KimiK2 APIBenchmark OpenSourceTool ToolCallEvaluation LLMTesting

K2 Vendor Verifier: A Practical Tool for Evaluating Kimi K2 APIs

Kimi K2 is a newly‑released large‑language‑model platform that promises high‑quality “agentic” dialogue via powerful tool‑calling capabilities. However, like any commercial AI product, the practical ability of K2 to fire and parse tool calls varies wildly across providers. The K2 Vendor Verifier solves this exact pain point by providing a robust, open‑source benchmark that measures both precision and schema accuracy for any third‑party deployment.

Why an Evaluation Tool Is Needed

Tool‑call reliability matters – In agentic workflows, a single missed or malformed call can break an entire workflow.
Vendor drift – Different hosting solutions (e.g. Fireworks, vLLM, SGLang) can diverge in latency, cost, and internal engine versions.
Open‑source transparency – Developers can verify results instead of relying on vendor‑provided numbers.

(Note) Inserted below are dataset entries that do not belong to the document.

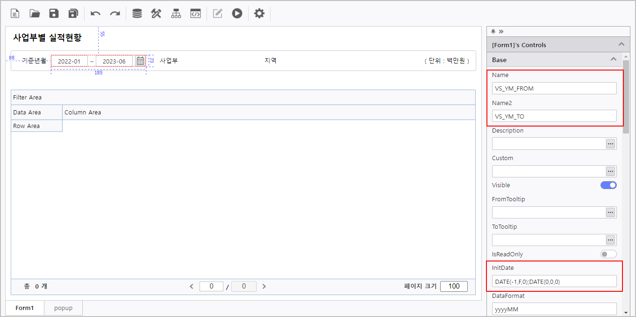Click the Play/Run preview icon
The height and width of the screenshot is (317, 636).
[237, 14]
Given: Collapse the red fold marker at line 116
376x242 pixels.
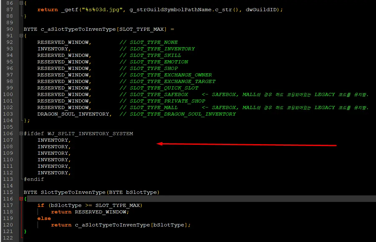Looking at the screenshot, I should pos(21,199).
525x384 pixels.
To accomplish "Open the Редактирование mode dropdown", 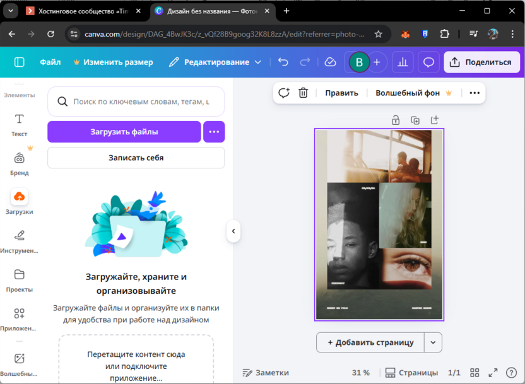I will (x=218, y=62).
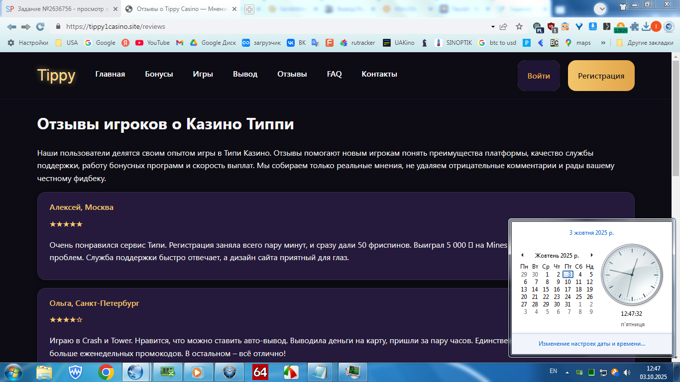Open the browser extensions puzzle icon
680x382 pixels.
tap(634, 26)
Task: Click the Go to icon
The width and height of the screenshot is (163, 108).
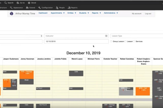Action: (x=18, y=3)
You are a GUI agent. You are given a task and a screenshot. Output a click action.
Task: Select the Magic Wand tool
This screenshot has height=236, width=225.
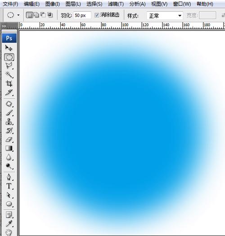9,74
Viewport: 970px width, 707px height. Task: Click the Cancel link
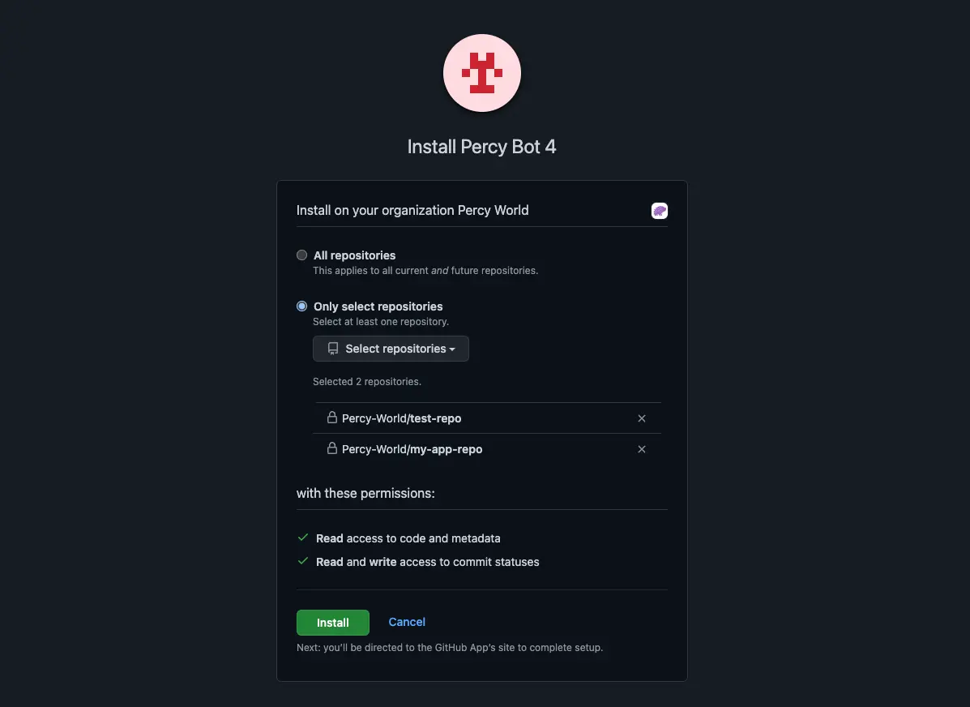point(407,622)
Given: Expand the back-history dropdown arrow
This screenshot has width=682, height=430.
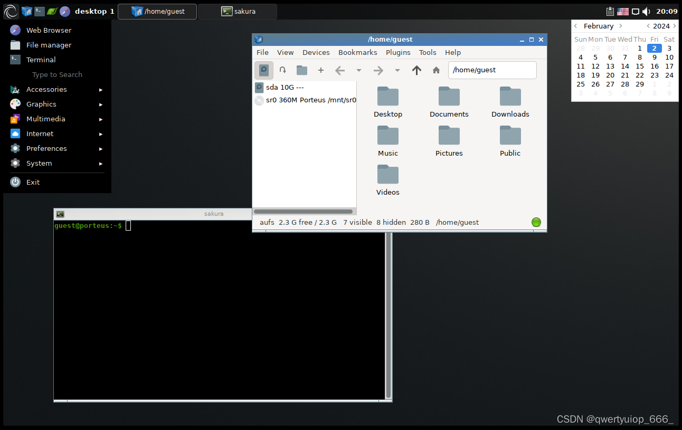Looking at the screenshot, I should [359, 70].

The verifier fills that gap with a command‑line utility that:

Loads a curated dataset of 4,000+ tool‑call prompts.
Sends concurrent requests to any provider.
Captures the model’s finish_reason and JSON payload.
Calculates tool_call_f1 and schema_accuracy.
Generates a clean CSV or JSON summary.

Core Features

Feature	Description
Batch Evaluation	Run 4k+ prompts automatically, configurable concurrency.
Metric Suite	Tool‑call‑trigger similarity, schema validity, overall scores.
Cross‑Vendor Comparison	Side‑by‑side tables for dozens of APIs (Moonshot, Fireworks, VLLM, etc.).
Guided Encoding	Enforce correct JSON schema via model prompts – useful for vendors.
Extensible	Import custom datasets, change base URL, add custom payloads.
Open‑source	All code on GitHub under MIT license.

Getting Started

Clone the Repo

git clone https://github.com/MoonshotAI/K2-Vendor-Verifier.git
cd K2-Vendor-Verifier

Build Dependencies (requires Python 3.9+ and uv)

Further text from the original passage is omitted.